Le système de sélection des vaults est donc un enjeu important pour la réussite à long terme de Berachain. Depuis le lancement du Proof of Liquidity, celui-ci a déjà connu plusieurs changements. L’équipe de Berachain étant plutôt réactive, il faut s’attendre à ce que cette dynamique continue dans les mois à venir.
Émissions de BGT
Afin de terminer l’analyse du fonctionnement du Proof of Liquidity, il est important de parler des dynamiques liées au token BGT. Comme nous l’avons vu un peu plus tôt, le validateur qui est tiré au sort pour émettre un bloc gagne aussi le droit d’émettre des BGT qu’il va pouvoir distribuer aux vaults de son choix.
Ce qu’il est important de savoir, c’est que plus un validateur possède de BGT, plus il gagne en boost. Plus son boost est important, plus il peut émettre de BGT s’il est tiré au sort pour valider un bloc. Plus un validateur arrive à attirer de BGT, et donc plus il gagne en pouvoir, car il possède la capacité d’émettre plus de BGT pour les vaults qu’il choisira.
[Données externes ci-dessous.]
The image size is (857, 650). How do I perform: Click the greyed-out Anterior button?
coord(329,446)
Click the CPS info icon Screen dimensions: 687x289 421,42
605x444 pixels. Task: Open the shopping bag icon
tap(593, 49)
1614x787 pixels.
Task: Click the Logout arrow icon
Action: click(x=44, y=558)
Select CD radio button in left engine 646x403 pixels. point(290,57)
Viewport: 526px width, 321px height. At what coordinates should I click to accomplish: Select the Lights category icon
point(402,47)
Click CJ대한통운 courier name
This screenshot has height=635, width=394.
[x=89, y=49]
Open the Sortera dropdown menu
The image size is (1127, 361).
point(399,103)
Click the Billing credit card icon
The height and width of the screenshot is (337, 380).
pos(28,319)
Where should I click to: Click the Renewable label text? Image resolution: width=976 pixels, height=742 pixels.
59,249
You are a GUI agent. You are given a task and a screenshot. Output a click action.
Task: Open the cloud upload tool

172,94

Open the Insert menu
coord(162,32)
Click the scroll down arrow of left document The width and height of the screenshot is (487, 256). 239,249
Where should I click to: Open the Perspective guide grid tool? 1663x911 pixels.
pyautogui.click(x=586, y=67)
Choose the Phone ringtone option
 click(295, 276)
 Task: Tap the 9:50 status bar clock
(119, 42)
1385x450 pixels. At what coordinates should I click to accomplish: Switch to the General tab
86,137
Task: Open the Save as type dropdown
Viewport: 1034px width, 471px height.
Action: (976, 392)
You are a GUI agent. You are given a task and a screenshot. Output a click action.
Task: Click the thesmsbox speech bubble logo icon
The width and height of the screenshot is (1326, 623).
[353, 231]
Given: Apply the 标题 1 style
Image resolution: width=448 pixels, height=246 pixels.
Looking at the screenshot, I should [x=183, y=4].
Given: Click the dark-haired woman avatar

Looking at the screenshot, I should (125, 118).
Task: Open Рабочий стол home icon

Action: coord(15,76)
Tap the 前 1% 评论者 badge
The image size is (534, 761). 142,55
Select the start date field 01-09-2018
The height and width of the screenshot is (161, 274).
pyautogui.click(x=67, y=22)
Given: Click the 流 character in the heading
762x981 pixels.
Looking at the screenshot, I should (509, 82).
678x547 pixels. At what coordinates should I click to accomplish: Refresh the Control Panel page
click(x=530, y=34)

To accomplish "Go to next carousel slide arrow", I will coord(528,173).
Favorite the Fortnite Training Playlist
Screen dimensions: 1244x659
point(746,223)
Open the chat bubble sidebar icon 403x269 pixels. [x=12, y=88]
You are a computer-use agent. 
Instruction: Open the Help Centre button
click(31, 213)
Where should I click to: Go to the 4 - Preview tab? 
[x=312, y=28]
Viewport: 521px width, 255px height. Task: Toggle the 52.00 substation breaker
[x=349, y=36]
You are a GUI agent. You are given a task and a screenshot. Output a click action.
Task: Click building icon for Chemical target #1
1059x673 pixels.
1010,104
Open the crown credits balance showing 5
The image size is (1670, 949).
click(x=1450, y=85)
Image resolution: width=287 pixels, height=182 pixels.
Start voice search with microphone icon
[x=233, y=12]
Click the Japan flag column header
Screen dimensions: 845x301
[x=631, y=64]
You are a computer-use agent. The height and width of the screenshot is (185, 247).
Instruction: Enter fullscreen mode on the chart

Ce boost peut être relativement important car un facteur de 10 sépare le minimum du maximum d’émissions possible. À noter que la croissance du boost en fonction du nombre de BGT déposés est logarithmique, ce qui signifie que les premiers BGT déposés ont un impact beaucoup plus important sur le boost que les suivants.
Impact sur l’inflation du BERA
Une fois que les utilisateurs reçoivent des BGT, deux choix s’offrent à eux :
- Ils peuvent les brûler contre un nombre équivalent de tokens BERA afin de les vendre ou de les utiliser en DeFi.
- Ils peuvent les déléguer à un validateur de leur choix et toucher une partie des bribes qu’ils reçoivent ainsi que des frais qu’ils génèrent.
Ce choix instaure une dynamique unique sur l’inflation du token BERA. En effet, puisque les tokens sont émis sous la forme de BGT qui ne sont pas échangeables directement, mais convertibles en BERA, l’inflation sur le token BERA est nécessairement non linéaire et dépend des choix des investisseurs.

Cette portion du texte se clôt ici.